**EXERCISE REQUIREMENTS:** The required output is the lines from the one with "Viewport: 960px width, 633px height." through the end of the data, repeated verbatim, with no pictures included.

**DATA PROVIDED:**
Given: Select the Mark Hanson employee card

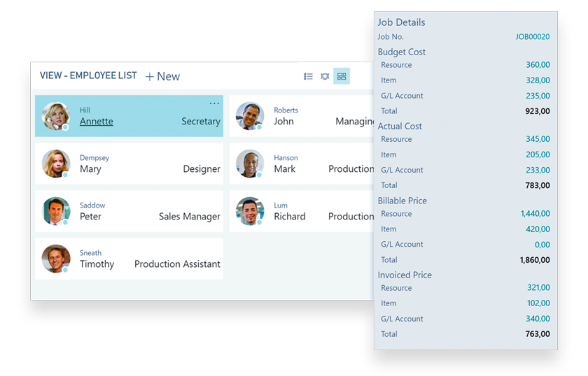Looking at the screenshot, I should (x=302, y=164).
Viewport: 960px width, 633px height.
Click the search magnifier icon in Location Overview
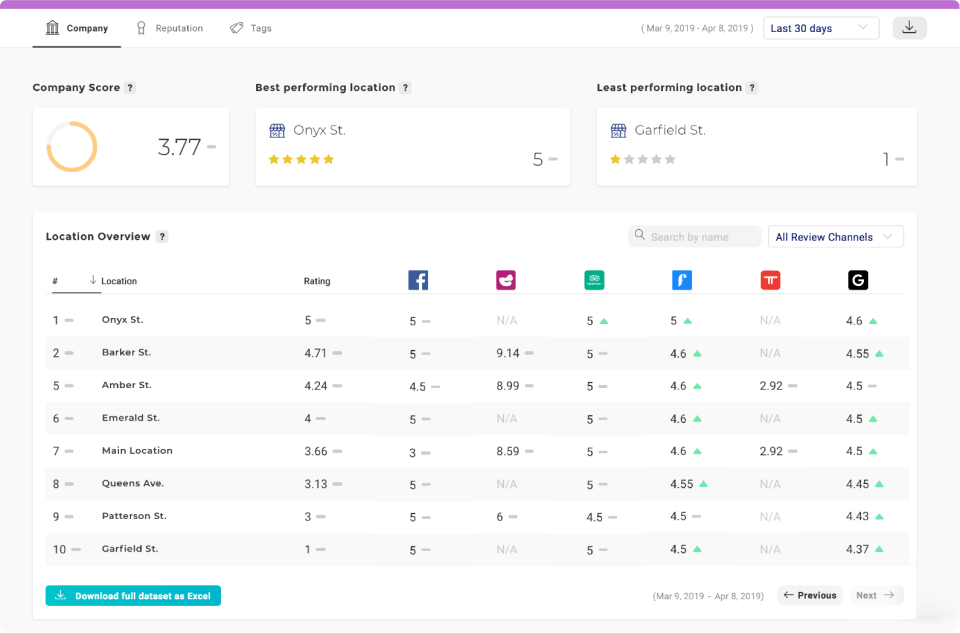(640, 236)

**ANSWER SECTION:**
Viewport: 960px width, 633px height.
Click the search magnifier icon in Location Overview
(640, 236)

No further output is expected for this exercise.